Oristano è il terzo centro in Sardegna a firmare la Carta Etica per il superamento dei divari e delle discriminazioni di genere. Il documento, noto anche come Carta Etica per lo sport femminile, è stato elaborato dall’Associazione Atlete Italiane e supportato dall’associazione Soroptimist International d’Italia. Scopo principale è la tutela dei diritti delle atlete, con particolare riferimento alla sensibilizzazione sui temi delle pari opportunità e dei diritti nello sport, l’utilizzo di un linguaggio inclusivo e la promozione della cultura universale dello sport e del rispetto, in tutte le età e condizioni.
* di Mario Virdis
Oltre a tutto questo, la Carta intende impegnare le Istituzioni a sostenere politiche, progetti e iniziative, tese alla prevenzione di abusi e molestie in ambito sportivo, contrastare i pregiudizi, il sessismo e il bullismo. La Carta, insomma, ribadisce l’impegno per la parità di genere in ambito sportivo, garantendo alle donne e alle bambine pari opportunità nell’accesso e nella partecipazione a tutte le attività sportive, senza che il loro percorso venga ostacolato da stereotipi o discriminazioni.
Nel Comune di Oristano l’adesione alla Carta Etica dello Sport Femminile si è concretizzata su proposta dell’Assessore allo Sport Antonio Franceschi, lanciata nei mesi scorsi in Giunta, che ha accolto e approvato il documento. Venerdì 20 giugno, nel Palazzo Campus Colonna, il Sindaco Massimiliano Sanna e la Presidente del Soroptimist club Oristano Anna Maria Marrocu, hanno sottoscritto l’importante documento. Il Comune ha aderito con convinzione alla proposta del Soroptimist nella convinzione dell’alto valore sociale ed etico della Carta, ha detto il Sindaco Massimiliano Sanna al momento della firma del documento.

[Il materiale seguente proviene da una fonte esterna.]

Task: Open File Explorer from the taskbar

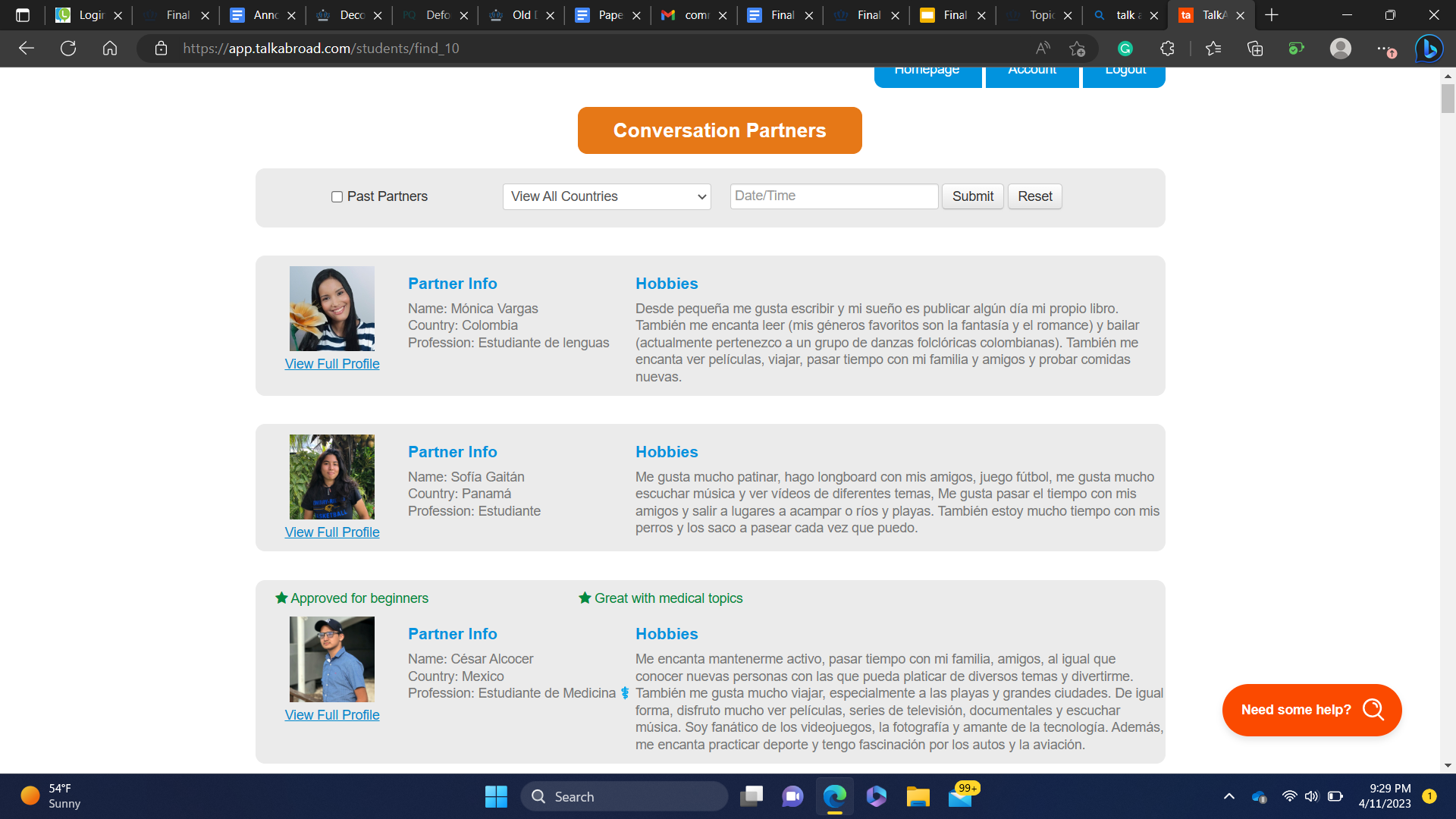Action: pos(918,796)
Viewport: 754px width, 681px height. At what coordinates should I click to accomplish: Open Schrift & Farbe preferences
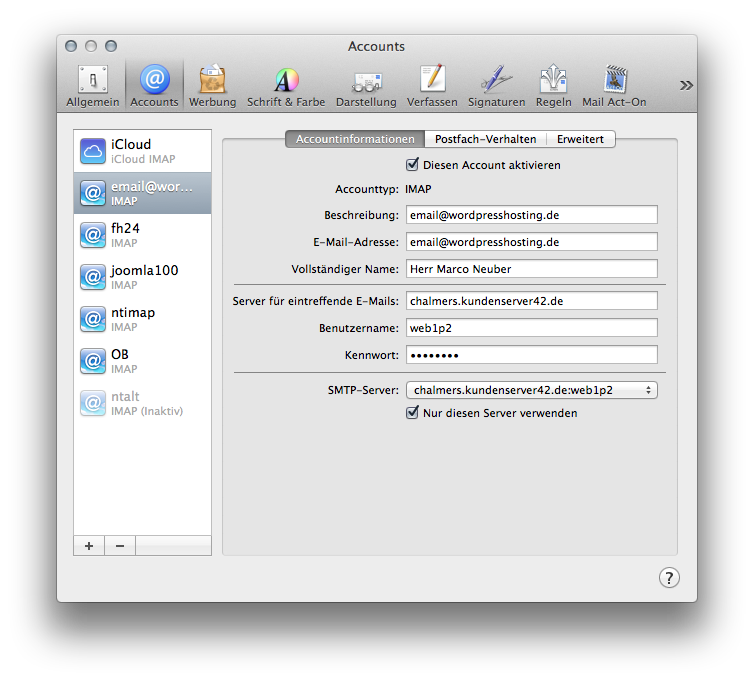click(286, 86)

Nei mesi scorsi la Giunta ha deliberato l’adesione e oggi diamo ufficialità a un accordo che sancisce una collaborazione con il Soroptimist. Oristano vanta un’antica cultura, giuridica e sociale, di rispetto verso i diritti delle donne. Le testimonianze di questa nostra cultura si ritrovano già nella Carta de Logu. Anche la Presidente del Soroptimist Anna Maria Marroccu, dopo la firma del documento, ha dichiarato: Siamo orgogliose di questo importante risultato: Oristano è il 154° Comune in Italia e il terzo in Sardegna, dopo Cagliari e Quartu Sant’Elena, a adottare la Carta etica per lo sport femminile.
La Carta rientra nella più ampia azione del Soroptimist condotta in campo nazionale per l'avanzamento della condizione femminile e le pari opportunità, con lo scopo di promuovere i valori dell'attività sportiva come occasione di integrazione, educazione e rispetto, oltre che di benessere psicofisico, in una prospettiva di genere. La Carta nasce dalla consapevolezza che anche nel mondo dello sport la parità non è un obiettivo raggiunto. Lavoriamo per la tutela dei diritti delle atlete, ma anche pari opportunità per bambine, ragazze e donne, l'utilizzo di un linguaggio inclusivo e la promozione della cultura sportiva.
Un documento davvero importante, in quanto questa Carta, non è e non deve restare solo un atto simbolico: rappresenta un impegno concreto per l’adozione di politiche e azioni che tutelino le donne nello sport, rafforzando il principio di parità in ogni sua dimensione, dai diritti degli atleti alla gestione delle strutture sportive.